The world’s leading publication for data science, AI, and ML professionals.

An “Unbiased” Guide to Bias in AI

Ethical vs. statistical bias in AI/ML models

A conceptual overview

Whenever there is any mention of ethics in the context of AI, the topic of Bias & fairness often follows.

Similarly, whenever there is any mention of training and testing machine learning models, the trade-off between bias & variance features heavily.

But do these two mentions of bias refer to the same thing? Well to some extent, but not quite…

Some basic definitions..

Before I go on to explain, I suspect most of the readers of this blog already have at least a basic understanding of machine learning and related concepts, so I will only go through some key definitions mainly for reference:

Machine learning: The process whereby computers (i.e. machines) use algorithms to "learn" patterns from data, without the need for humans to explicitly define which specific patterns to learn – Author

In order for machines to learn these patterns, especially in "supervised learning", they go through a training process whereby an algorithm extracts patterns from a training dataset, typically in an iterative manner. It then tests its predictions on an unseen (out-of-sample) test dataset to validate if the patterns it had learnt from the training dataset are valid.

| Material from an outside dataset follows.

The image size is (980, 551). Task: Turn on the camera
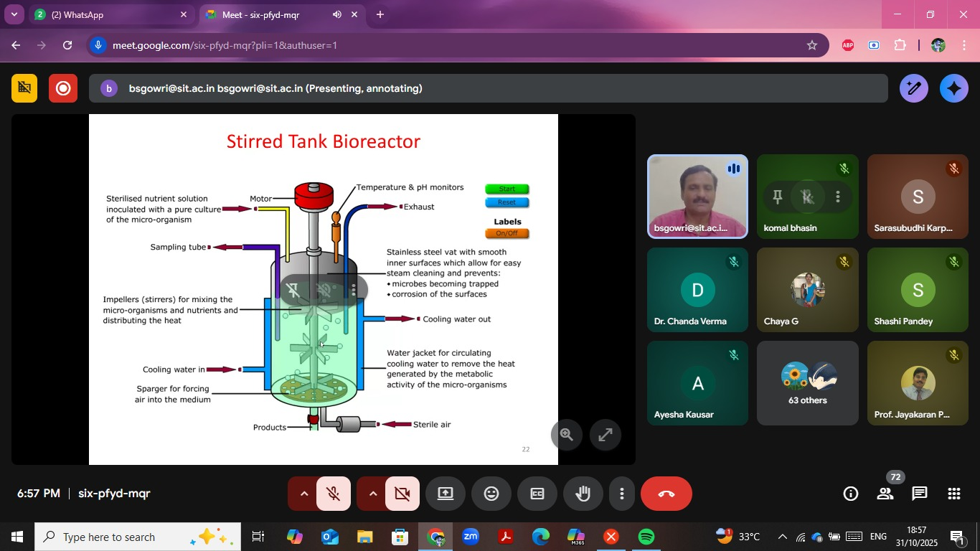[x=402, y=494]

What’s bias in layman terms?

The textbook definition of bias per the Cambridge Dictionary is the following:

Bias: The action of supporting or opposing a particular person or thing in an unfair way, because of allowing personal opinions to influence your judgment.

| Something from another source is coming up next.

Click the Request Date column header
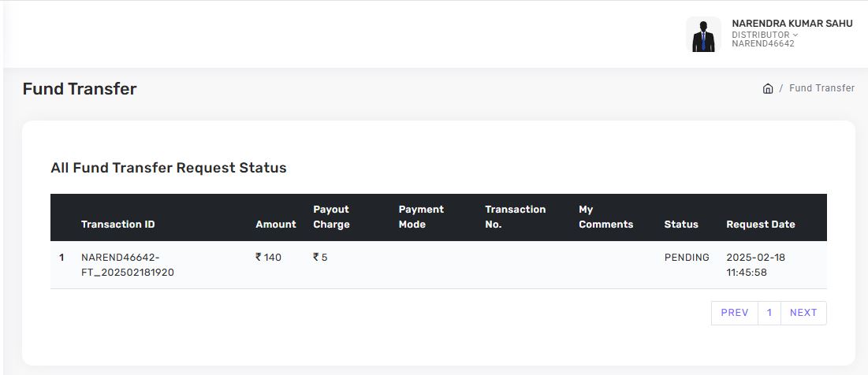 pos(761,225)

A relatable example is that of sports fans who support a particular team, and due to their bias always predict that their team will win every match, even if in reality their win rate may be less than ~50%, which clearly highlights their disillusion (a.k.a bias)!

What is statistical bias?

In training machine learning models, there is a trade-off between bias and variance, whereby bias illustrates how well a model has captured the patterns in the data, and variance illustrates how well those patterns apply to different cuts of data (i.e. training vs. test vs. validation).

  • Underfitting: A model with high bias is said to underfit the training dataset, i.e. it has not learned adequate patterns that capture relevant relationships between the input and the output/target. In such cases, the variance of how the model performs on training versus test/validation datasets tends to be low i.e. performs equally badly across all datasets.
  • Overfitting: A model with low bias is said to overfit the training dataset, i.e. it has learned too many granular patterns in the training dataset, which enables it to perform extremely well when tested against the training dataset, but very poorly when tested against the test/validation datasets, thereby having high variance.

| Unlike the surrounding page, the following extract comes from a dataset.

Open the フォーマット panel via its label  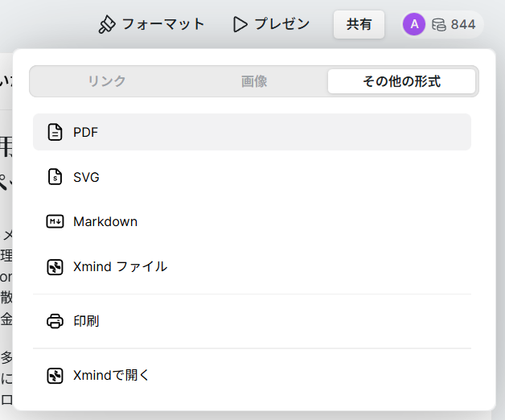tap(163, 24)
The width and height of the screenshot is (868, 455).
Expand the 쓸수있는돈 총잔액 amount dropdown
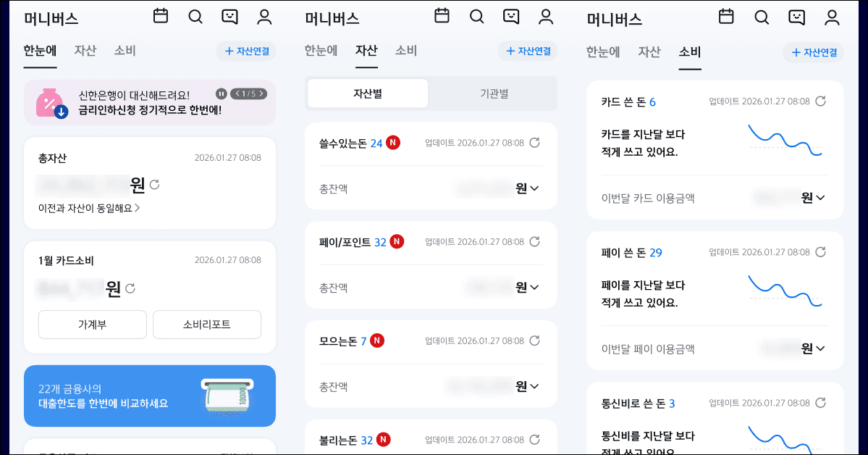click(x=534, y=188)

Both underfitting and overfitting result in poor performance when deployed to production and exhibit what is referred to here as statistical bias. Statistical bias can be summarised as the average error in a model’s predictions versus reality (i.e. the correct output that the model is trying to predict).

What are the root causes of statistical bias?

The main root cause of statistical bias is often because the patterns that the model has learnt through the training process are not reflective of the real relationships between the input data and the target/output. As a result, the model either needs more optimisation and training or additional/better data and/or features to learn more relevant patterns from.

Now imagine we are training an ML model to predict the likelihood of a football team winning a match. To do so, we have access to 20 years of historical head-to-head results and are using that to predict the score of a given match. This model is likely to be highly biased as we all know that past results are not always a good indicator of future performance (especially in the case of Manchester United…!).

In this case, additional predictive features could be included to reduce the bias of the model, such as: fitness of players, availability of star player(s), the formation in use, relative experience of players and coach, in-game statistics such as the amount of possession, number of passes, number of yellow/red cards, recent results, amongst others.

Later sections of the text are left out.